Türkischer Amnesty-Präsident muss in Haft bleiben

Der Präsident der türkischen Sektion von Amnesty International muss nun doch in Haft bleiben. Ein Gericht in Istanbul habe am Donnerstag entschieden, dass seine Entscheidung vom Vortag zur Freilassung von Taner Kilic falsch gewesen sei, teilte Amnesty International im Kurzmitteilungsdienst Twitter mit. Der Staatsanwalt hatte Einspruch gegen die Entscheidung eingelegt, den Menschenrechtsanwalt unter Auflagen freizulassen.
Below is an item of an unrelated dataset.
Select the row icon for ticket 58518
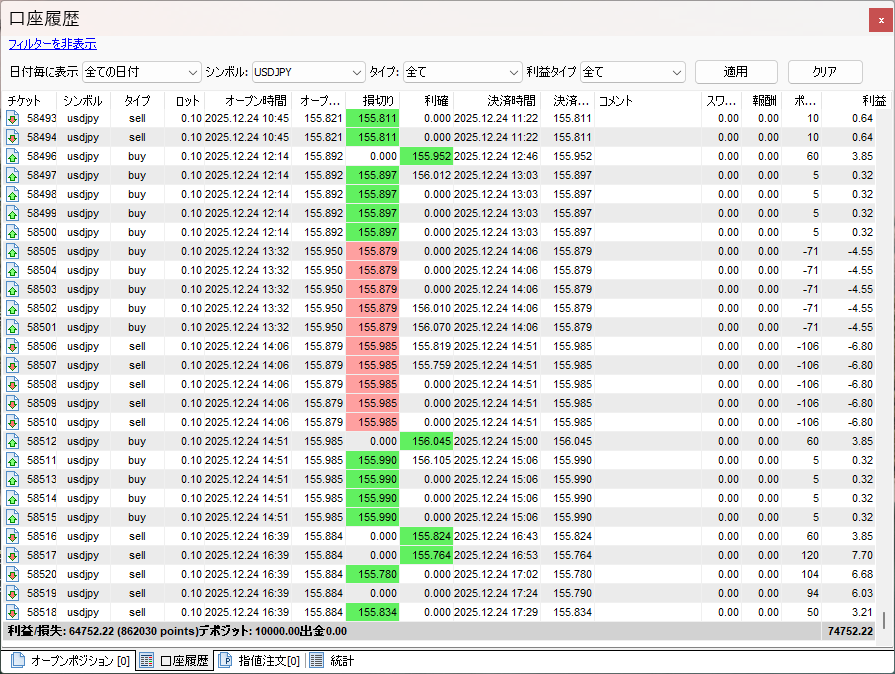895x674 pixels. point(13,612)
Eine zweite Gerichtskammer hatte daraufhin am Donnerstagmorgen entschieden, den Einspruch der Staatsanwaltschaft zuzulassen, und den Fall erneut an die selbe Gerichtskammer zurückverwiesen, die am Mittwoch seine Freilassung angeordnet hatte. Diese Kammer kam nun laut dem Amnesty-Experten Andrew Gardner zu dem Schluss, dass Kilic weiter in Untersuchungshaft bleiben müsse.
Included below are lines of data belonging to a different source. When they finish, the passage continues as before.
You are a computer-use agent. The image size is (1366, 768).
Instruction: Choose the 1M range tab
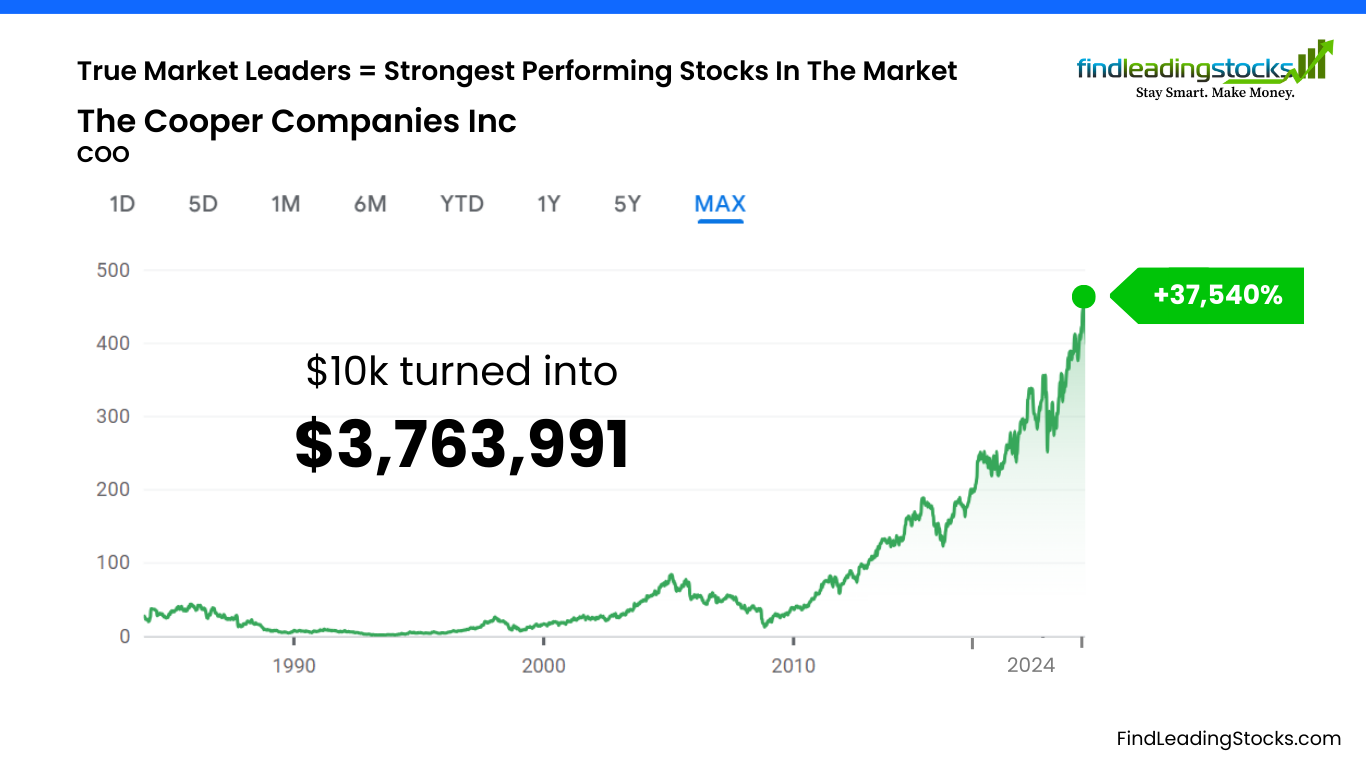tap(285, 204)
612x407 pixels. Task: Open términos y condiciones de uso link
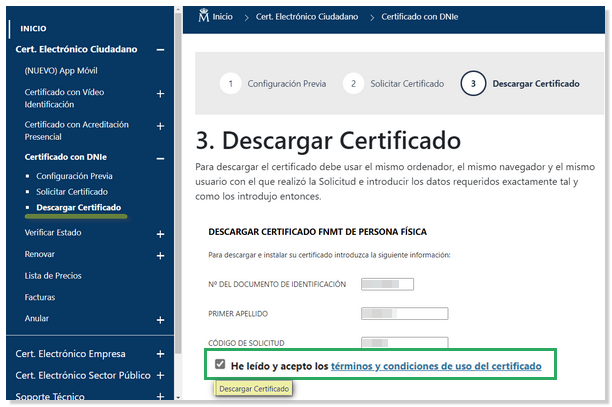(436, 367)
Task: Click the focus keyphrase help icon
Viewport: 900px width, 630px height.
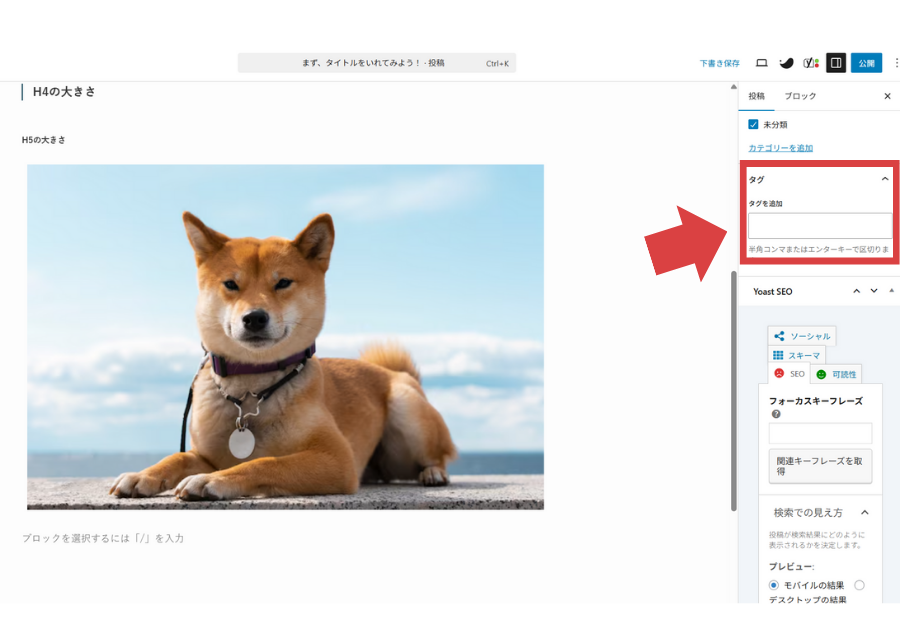Action: tap(775, 414)
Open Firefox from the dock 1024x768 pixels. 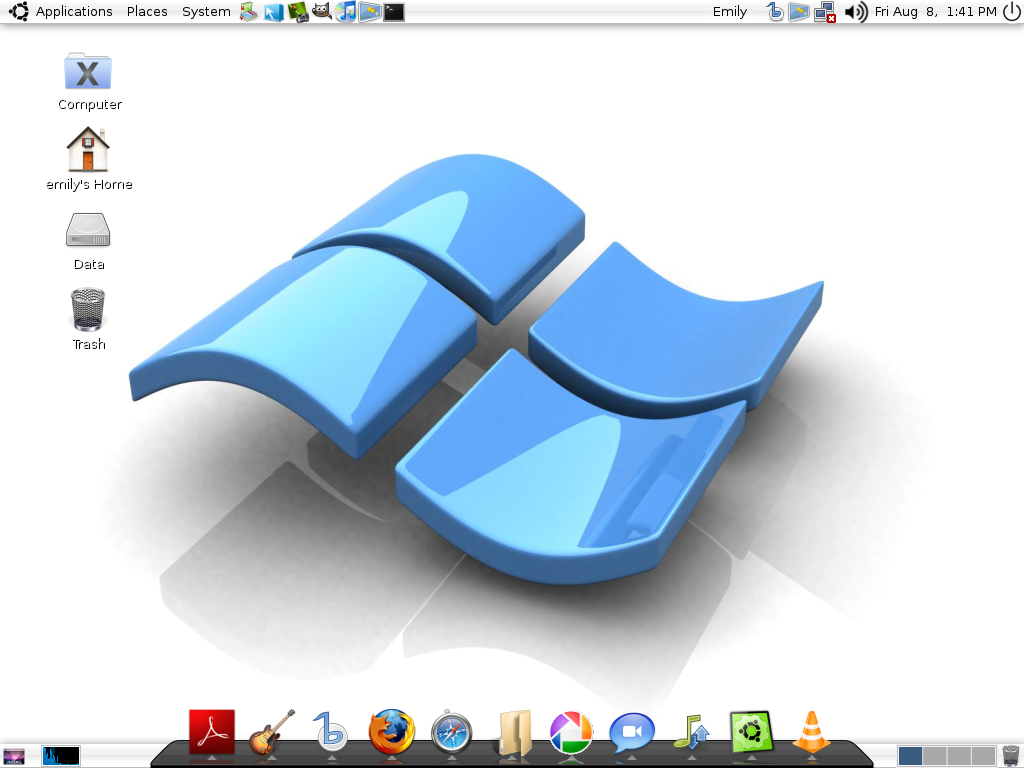pos(391,731)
Der Menschenrechtsanwalt war im Juni in Izmir unter dem Verdacht festgenommen worden, zur verbotenen Bewegung des islamischen Predigers Fethullah Gülen zu gehören, die für den gescheiterten Militärputsch von Juli 2016 verantwortlich gemacht wird. Amnesty hat die Vorwürfe als "unbegründet" zurückgewiesen und der Staatsanwaltschaft vorgeworfen, keine Beweise vorgelegt zu haben.